___ AVAILABLE RECORDS ___

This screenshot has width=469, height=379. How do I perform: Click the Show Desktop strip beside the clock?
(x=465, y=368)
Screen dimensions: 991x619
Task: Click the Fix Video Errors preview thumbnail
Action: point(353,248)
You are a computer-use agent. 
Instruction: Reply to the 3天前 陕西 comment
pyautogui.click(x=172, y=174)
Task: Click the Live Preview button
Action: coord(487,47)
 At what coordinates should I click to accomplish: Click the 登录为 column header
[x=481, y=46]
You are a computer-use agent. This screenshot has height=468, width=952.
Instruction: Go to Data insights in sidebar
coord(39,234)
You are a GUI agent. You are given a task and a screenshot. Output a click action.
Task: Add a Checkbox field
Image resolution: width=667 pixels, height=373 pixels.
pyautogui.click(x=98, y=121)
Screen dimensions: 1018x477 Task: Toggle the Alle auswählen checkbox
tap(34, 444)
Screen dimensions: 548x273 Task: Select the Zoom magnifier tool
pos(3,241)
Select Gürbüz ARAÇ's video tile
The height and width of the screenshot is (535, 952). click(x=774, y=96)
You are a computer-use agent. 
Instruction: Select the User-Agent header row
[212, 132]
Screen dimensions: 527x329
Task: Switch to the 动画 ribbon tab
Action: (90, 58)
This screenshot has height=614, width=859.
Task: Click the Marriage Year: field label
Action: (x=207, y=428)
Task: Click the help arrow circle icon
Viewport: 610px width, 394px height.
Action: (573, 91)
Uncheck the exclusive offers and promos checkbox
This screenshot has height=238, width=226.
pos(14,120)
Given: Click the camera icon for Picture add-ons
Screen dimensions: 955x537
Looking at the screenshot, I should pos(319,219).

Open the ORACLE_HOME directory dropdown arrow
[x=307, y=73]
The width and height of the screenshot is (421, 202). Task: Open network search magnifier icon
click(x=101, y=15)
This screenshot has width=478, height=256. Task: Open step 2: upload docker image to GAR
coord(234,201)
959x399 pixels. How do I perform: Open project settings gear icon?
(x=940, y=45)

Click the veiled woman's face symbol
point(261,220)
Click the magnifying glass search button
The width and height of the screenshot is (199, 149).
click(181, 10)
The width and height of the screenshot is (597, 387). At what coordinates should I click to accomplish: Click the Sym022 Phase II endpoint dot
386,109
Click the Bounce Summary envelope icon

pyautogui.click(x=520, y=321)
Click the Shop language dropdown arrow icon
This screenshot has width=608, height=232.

___

> _TASK PROMPT_: Only the line containing "You are a GUI" and the lines after it, through the end of the data, should be copied, exactly as they are.

> _SOLUTION FOR THIS TASK_:
You are a GUI agent. You are given a task and a screenshot. Output a click action.
Task: Add a Checkbox field
Image resolution: width=667 pixels, height=373 pixels.
pyautogui.click(x=98, y=121)
Screen dimensions: 1018x477 Task: Toggle the Alle auswählen checkbox
tap(34, 444)
Screen dimensions: 548x273 Task: Select the Zoom magnifier tool
pos(3,241)
Select Gürbüz ARAÇ's video tile
The height and width of the screenshot is (535, 952). click(x=774, y=96)
You are a computer-use agent. 
Instruction: Select the User-Agent header row
[212, 132]
Screen dimensions: 527x329
Task: Switch to the 动画 ribbon tab
Action: (90, 58)
This screenshot has height=614, width=859.
Task: Click the Marriage Year: field label
Action: (x=207, y=428)
Task: Click the help arrow circle icon
Viewport: 610px width, 394px height.
Action: (573, 91)
Uncheck the exclusive offers and promos checkbox
This screenshot has height=238, width=226.
pos(14,120)
Given: Click the camera icon for Picture add-ons
Screen dimensions: 955x537
Looking at the screenshot, I should pos(319,219).

Open the ORACLE_HOME directory dropdown arrow
[x=307, y=73]
The width and height of the screenshot is (421, 202). Task: Open network search magnifier icon
click(x=101, y=15)
This screenshot has width=478, height=256. Task: Open step 2: upload docker image to GAR
coord(234,201)
959x399 pixels. How do I perform: Open project settings gear icon?
(x=940, y=45)

Click the veiled woman's face symbol
point(261,220)
Click the magnifying glass search button
The width and height of the screenshot is (199, 149).
click(181, 10)
The width and height of the screenshot is (597, 387). At what coordinates should I click to accomplish: Click the Sym022 Phase II endpoint dot
386,109
Click the Bounce Summary envelope icon

pyautogui.click(x=520, y=321)
Click the Shop language dropdown arrow icon
This screenshot has width=608, height=232.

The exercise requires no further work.